Theatre Notes Vit Wagner. Toronto Star
25 June 1998

 
 

Moises Kaufman, author of the Off-Broadway hit Gross Indecency: The Three Trials Of Oscar Wilde, is irritated by Paul Miller’s approach to the Toronto premiere of the play.
 
Specifically, Kaufman objects to the two-wheeled manner in which Miller, who is playing the title role, transports himself to rehearsals.
 
“What is it with Toronto? With this bicycling and all these sports?” says Kaufman, a Venezuelan-born resident of New York.
 
“I should put a rider in the contract for Gross Indecency to the effect that if you want to be in this production, you must not participate in any sports for two months prior to the production’s opening.”
 
The play, a co-venture between Toronto’s TaurPro Entertainment and New York producers Chase Miskin and Leonard Solway, opens tonight at the Canadian Stage Theatre, 26 Berkeley St.
 
Kaufman is having a bit of fun. But he might have a point.
 
Miller, who has had several featured roles at the Stratford Festival, is a confessed lover of the outdoors whose leading-man looks and trim physique do not exactly conjure images of the great Irish playwright of the Victorian age. Aerobics, it is safe to say, did not number among Wilde’s many passions.
 
Miller, appearing unconcerned, is convinced the audience will be able to suspend its disbelief. “I look nothing like the man,” he admits. “I’m a full 4 inches shorter than he was and a few pounds lighter.
 
“But I’m not worried about historical accuracy. The play has its own story to tell. It isn’t necessarily a biography or a documentary about the life of Oscar Wilde. It a story about a man in a given situation, facing a given set of circumstances.”
 
Miller also allows that he did not see the play during its successful New York run, nor has he biked down to the nearest multi- plex to catch Stephen Fry in the current biopic Wilde.
 
“I’d like to stick with my own impression of him,” he explains. “Plus my understanding is that the film is so completely different from the play. So I’ll wait and see it later.
 
“Never having played a historical figure before, I just wanted to get an impression of the man. I read a biography, but the main thing I’ve done is read his plays and poetry, just to get a better sense of the mind at work there.”
 
Wilde’s writing, including such enduring texts as De Profundis, The Importance Of Being Earnest and The Picture Of Dorian Gray, is very much the subject of Gross Indecency. The play focuses on Wilde’s unsuccessful attempt in 1895 to sue for libel after the Marquis of Queensbury’s denunciation of him as a sodomite.
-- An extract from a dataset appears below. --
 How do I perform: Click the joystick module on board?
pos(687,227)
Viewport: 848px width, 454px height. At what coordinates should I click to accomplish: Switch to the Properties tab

This was followed by the crown’s indictment of Wilde for his sexual liaisons with young men. Evidence presented at the trial included excerpts from the author’s work, which the authorities interpreted as proof of his suspect morality.
 
Kaufman, who directed the New York production and is serving as an adviser here, was inspired to write the play after reading transcripts of the trial at the end of a book on Wilde’s famously aphoristic wit.
 
“Everybody involved in the theatre knows Oscar as the court jester, as the great satirist poking fun at Victorian society. The transcripts struck me because they are about Wilde defending his art in a court of law.
 
“I thought: My God, that is one of the key events of the history of art in 20th century. What is the relationship between art and society? Can art be defended in a court of law? Can you judge art by morality? What is morality?
 
“And as soon as I heard Oscar’s answers, I thought: This is an Oscar I had never known before. I had never known that his philosophical argument was so much larger than what we knew about him. It left me with a sense of awe.
 
“In a way he was so far ahead of his time that we’re finally ready to hear what he’s talking about. I don’t know about Canada, but in the United States there is a big argument going on about art and society, art and morality and all these things. There’s a great confusion about what the purpose of art is.”